[[ Data for this task, beginning ]]

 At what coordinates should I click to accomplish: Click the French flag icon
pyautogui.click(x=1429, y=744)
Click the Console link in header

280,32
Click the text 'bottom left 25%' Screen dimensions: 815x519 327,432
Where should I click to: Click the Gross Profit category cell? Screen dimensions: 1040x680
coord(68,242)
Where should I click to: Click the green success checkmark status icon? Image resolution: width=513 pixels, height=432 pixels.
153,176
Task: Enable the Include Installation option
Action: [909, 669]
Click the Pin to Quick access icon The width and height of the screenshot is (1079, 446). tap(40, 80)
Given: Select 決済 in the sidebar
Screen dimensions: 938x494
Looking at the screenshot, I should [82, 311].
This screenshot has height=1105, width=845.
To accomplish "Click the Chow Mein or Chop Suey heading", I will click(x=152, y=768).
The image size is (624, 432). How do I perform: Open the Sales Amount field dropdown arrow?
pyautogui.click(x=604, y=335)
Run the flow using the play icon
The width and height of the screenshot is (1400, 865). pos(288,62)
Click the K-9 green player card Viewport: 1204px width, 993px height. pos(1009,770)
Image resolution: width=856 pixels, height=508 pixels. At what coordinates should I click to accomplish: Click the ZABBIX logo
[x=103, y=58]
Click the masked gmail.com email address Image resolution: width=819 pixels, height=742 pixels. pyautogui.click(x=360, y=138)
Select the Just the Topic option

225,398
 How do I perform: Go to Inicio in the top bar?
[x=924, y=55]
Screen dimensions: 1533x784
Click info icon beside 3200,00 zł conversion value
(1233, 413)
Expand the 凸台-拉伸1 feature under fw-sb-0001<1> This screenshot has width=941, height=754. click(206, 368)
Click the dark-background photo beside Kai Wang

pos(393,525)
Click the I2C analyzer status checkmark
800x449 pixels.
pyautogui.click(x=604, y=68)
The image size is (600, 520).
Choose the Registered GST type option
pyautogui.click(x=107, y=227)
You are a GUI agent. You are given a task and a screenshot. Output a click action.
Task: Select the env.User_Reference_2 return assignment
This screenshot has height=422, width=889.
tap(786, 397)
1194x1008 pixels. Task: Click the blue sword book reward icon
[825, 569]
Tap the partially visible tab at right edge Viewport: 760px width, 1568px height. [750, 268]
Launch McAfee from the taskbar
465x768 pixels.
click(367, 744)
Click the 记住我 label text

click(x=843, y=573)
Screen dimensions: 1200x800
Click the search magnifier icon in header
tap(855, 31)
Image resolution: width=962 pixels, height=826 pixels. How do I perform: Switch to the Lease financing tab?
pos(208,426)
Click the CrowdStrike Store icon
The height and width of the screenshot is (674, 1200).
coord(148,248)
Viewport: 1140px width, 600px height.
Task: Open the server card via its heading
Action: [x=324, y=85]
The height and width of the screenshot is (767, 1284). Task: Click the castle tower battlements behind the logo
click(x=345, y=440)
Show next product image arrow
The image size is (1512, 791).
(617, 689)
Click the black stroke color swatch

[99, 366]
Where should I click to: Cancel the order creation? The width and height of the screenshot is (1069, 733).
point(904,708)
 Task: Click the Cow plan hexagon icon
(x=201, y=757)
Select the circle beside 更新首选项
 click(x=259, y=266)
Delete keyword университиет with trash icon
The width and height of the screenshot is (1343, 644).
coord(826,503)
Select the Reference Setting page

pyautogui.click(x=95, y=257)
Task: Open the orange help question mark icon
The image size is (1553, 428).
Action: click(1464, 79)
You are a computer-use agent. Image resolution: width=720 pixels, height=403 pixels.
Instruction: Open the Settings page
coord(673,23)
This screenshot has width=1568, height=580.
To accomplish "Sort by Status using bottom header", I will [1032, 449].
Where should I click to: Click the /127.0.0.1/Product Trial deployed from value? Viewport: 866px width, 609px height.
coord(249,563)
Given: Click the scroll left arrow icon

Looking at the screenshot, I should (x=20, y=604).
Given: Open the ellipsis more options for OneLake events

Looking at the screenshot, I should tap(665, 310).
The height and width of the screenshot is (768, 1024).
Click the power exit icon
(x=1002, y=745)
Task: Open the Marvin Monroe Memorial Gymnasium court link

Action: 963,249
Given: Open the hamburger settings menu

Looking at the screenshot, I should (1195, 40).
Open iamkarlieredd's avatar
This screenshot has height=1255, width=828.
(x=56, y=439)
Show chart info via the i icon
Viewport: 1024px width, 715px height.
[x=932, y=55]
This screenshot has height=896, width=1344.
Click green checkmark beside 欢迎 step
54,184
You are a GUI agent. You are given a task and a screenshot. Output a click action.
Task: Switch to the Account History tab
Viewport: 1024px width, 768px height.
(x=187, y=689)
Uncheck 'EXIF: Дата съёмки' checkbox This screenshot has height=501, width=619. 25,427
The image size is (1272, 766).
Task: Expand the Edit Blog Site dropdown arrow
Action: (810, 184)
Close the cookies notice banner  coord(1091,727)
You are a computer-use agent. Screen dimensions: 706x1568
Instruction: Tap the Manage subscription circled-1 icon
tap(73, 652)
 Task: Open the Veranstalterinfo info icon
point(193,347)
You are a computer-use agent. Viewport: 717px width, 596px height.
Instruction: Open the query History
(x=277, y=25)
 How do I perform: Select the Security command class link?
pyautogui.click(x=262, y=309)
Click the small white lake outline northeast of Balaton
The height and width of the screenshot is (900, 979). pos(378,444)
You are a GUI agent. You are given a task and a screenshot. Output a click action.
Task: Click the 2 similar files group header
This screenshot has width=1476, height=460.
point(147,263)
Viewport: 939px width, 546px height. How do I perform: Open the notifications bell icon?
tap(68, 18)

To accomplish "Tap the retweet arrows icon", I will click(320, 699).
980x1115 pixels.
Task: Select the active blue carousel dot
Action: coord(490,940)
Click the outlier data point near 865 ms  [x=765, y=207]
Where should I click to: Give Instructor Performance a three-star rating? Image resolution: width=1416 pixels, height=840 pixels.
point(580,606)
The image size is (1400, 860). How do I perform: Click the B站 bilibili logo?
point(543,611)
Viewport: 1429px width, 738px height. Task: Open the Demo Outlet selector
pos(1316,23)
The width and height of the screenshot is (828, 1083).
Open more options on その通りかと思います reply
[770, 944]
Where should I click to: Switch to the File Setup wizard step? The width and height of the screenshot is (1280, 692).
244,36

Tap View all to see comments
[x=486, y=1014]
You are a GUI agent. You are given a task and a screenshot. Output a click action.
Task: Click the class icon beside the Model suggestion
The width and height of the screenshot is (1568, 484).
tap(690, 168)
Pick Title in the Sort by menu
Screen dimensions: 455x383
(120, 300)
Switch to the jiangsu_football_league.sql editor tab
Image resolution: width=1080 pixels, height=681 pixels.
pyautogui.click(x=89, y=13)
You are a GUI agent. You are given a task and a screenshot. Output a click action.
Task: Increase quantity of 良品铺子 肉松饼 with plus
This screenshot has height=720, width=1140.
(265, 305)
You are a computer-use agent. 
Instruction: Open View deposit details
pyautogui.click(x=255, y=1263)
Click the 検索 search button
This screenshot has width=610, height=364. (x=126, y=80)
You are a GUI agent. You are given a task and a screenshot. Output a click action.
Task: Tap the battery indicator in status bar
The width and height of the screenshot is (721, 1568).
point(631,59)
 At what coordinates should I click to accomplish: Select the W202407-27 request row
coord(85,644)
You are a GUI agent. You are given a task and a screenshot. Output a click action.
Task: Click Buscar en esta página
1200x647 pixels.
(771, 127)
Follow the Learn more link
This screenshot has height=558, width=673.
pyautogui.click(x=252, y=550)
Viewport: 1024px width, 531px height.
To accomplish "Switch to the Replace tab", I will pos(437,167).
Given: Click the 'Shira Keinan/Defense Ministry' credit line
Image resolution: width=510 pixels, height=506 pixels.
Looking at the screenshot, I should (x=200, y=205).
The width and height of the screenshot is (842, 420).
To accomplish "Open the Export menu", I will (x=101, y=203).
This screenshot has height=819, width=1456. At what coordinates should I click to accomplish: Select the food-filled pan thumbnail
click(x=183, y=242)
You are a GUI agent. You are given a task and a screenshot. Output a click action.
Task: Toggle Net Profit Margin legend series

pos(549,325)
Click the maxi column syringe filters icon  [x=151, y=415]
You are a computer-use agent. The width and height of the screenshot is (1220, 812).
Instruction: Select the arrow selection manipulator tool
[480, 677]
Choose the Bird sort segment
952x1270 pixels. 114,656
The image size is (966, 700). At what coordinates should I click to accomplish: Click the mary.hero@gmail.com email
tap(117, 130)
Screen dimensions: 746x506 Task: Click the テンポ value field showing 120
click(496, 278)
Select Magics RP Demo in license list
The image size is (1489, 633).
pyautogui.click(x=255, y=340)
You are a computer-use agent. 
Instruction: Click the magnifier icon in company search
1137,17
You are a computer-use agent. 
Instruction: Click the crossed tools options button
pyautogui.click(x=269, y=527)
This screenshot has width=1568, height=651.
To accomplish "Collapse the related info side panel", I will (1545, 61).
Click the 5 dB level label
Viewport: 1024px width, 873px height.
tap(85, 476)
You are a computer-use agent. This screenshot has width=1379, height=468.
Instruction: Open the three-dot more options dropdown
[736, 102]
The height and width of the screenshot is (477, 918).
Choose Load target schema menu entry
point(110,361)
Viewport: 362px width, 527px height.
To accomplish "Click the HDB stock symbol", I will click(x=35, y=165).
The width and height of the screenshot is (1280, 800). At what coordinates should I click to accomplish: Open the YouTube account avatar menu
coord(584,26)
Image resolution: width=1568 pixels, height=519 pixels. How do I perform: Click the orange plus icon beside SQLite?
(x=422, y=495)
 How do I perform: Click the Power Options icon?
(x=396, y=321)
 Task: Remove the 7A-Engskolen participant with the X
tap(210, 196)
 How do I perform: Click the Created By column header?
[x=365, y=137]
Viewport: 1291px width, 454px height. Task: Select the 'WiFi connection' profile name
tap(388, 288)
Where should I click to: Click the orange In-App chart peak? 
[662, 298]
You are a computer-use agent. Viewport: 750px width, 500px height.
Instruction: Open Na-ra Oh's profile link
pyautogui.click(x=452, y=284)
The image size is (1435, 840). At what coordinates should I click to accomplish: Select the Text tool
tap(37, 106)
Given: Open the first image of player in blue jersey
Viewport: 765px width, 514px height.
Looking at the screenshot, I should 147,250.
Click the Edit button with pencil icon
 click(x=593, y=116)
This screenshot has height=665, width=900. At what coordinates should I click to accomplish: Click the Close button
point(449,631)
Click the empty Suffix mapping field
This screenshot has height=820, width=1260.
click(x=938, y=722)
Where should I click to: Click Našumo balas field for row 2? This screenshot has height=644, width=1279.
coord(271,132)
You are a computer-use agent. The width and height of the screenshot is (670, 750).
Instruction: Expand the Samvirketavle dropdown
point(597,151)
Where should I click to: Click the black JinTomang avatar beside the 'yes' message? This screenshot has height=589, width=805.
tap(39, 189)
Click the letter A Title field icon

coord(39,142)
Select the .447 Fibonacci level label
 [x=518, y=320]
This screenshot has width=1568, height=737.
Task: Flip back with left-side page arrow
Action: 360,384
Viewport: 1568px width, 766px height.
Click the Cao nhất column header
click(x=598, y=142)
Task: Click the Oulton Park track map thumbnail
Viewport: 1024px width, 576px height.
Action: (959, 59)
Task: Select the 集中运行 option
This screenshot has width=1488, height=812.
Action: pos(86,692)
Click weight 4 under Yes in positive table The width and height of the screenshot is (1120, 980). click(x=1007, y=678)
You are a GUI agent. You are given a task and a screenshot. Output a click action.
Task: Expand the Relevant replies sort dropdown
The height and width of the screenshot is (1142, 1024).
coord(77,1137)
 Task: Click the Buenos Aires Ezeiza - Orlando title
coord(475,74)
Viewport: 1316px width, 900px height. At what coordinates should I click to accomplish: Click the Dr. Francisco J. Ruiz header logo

[[ Data for this task, end ]]

> What the exercise asks:
Scanning the data above, copy out every line where "bottom" is found.

> Task response:
Click the text 'bottom left 25%' Screen dimensions: 815x519 327,432
To accomplish "Sort by Status using bottom header", I will [1032, 449].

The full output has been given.